Lenovo will allow third-party development of Mods, and plans to provide US$1 million in funding to the best prototype concept as part of a contest. To ensure that Mods will be backwards compatible with newer revisions of the Moto Z, Lenovo stated that it planned to maintain the device's overall design and dimensions for two hardware generations.
CNET was positive of the Moto Z, describing its design as being "sturdy and well-built", but appearing "naked" and having a large camera protrusion without an accessory installed. The design and placement of the fingerprint reader was criticized for resembling a physical home button but not being able to be used in such a manner. The Moto Z's performance was considered to be similar to other devices with the same system-on-chip. In regards to the MotoMods system, it was felt that although the accessories added weight to the device and were expensive, the implementation of the system was less "clunky" than that of the LG G5 (which was unable to hot swap accessories due to its design, which required removing the battery in order to install a different module). The camera was panned for having issues in automatically achieving correct white balance. In conclusion, it was argued that the Moto Z was "a good, if pricey, Android phone that has the same powerful specs and performance as other top-tier rivals for about the same cost", if not for the Moto Z's accessories.

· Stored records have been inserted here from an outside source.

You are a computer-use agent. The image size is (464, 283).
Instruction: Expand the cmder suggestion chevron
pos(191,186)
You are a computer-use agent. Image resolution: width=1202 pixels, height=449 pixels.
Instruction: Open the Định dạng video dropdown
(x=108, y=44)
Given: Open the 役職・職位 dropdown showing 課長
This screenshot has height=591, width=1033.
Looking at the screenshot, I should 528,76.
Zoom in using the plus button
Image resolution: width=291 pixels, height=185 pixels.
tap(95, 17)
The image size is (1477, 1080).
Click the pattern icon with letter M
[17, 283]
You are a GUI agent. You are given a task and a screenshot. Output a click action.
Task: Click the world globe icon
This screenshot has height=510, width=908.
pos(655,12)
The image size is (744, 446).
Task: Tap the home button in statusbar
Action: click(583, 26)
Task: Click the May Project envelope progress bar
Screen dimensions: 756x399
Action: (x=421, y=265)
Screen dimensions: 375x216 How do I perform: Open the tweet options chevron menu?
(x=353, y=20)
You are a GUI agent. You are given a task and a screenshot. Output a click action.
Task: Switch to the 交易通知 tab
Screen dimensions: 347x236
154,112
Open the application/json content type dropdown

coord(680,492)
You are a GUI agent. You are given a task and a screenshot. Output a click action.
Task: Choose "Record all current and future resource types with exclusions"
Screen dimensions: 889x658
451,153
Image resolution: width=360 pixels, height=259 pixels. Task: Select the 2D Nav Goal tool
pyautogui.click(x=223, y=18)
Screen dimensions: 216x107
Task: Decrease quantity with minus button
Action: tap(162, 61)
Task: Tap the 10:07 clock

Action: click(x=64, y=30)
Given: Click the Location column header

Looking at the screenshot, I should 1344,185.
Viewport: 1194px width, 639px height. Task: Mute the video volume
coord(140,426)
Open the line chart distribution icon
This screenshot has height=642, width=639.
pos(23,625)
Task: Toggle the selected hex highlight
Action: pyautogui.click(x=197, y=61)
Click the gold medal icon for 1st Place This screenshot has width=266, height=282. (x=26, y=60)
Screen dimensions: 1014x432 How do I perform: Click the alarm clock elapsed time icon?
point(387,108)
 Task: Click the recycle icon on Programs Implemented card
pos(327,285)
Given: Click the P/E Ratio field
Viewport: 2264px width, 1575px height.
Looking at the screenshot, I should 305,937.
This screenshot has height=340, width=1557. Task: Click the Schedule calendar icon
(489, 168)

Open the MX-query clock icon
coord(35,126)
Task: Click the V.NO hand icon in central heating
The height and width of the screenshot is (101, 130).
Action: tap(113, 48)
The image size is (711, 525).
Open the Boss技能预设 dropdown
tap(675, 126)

Ars Technica was more critical; while complimenting its design for looking more premium than the previous Moto X, as well as the improved quality of the Z Force's "ShatterShield" display, it was argued that the removal of the headphone jack made the device feel less capable, and further considered its absence from the thicker Moto Z Force to be illogical. The mod system was considered to be superior in implementation to the G5, but not withstanding their integration with the device and its software, the actual accessories were criticized for being hampered by their form factor, and having standalone alternatives of a higher quality. The standard Moto Z scored poorly on battery testing, while the larger-capacity Moto Z Force performed better on the tests. Although Motorola's continuing practice of lightly enhancing the base Android experience was praised, the company was criticized for having stated that it would not release Android's monthly security patches due to the burden of testing and releasing them. In conclusion, it was argued that despite its competitive hardware, there was "little reason" to buy a Moto Z due to "the lackluster Moto Mods, poor software update policy, a high price, and the omission of a headphone jack".